## Work instructions
From the first line to the last, write out the data below exactly.

## Stored data
#####

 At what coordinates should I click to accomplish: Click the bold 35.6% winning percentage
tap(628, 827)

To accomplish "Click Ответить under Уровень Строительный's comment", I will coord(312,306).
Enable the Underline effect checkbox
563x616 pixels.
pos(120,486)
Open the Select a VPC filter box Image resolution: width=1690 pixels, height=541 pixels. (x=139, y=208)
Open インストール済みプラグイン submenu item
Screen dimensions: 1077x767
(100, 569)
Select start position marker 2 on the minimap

#####

## Answer to this exercise
 At what coordinates should I click to accomplish: Click the bold 35.6% winning percentage
tap(628, 827)

To accomplish "Click Ответить under Уровень Строительный's comment", I will coord(312,306).
Enable the Underline effect checkbox
563x616 pixels.
pos(120,486)
Open the Select a VPC filter box Image resolution: width=1690 pixels, height=541 pixels. (x=139, y=208)
Open インストール済みプラグイン submenu item
Screen dimensions: 1077x767
(100, 569)
Select start position marker 2 on the minimap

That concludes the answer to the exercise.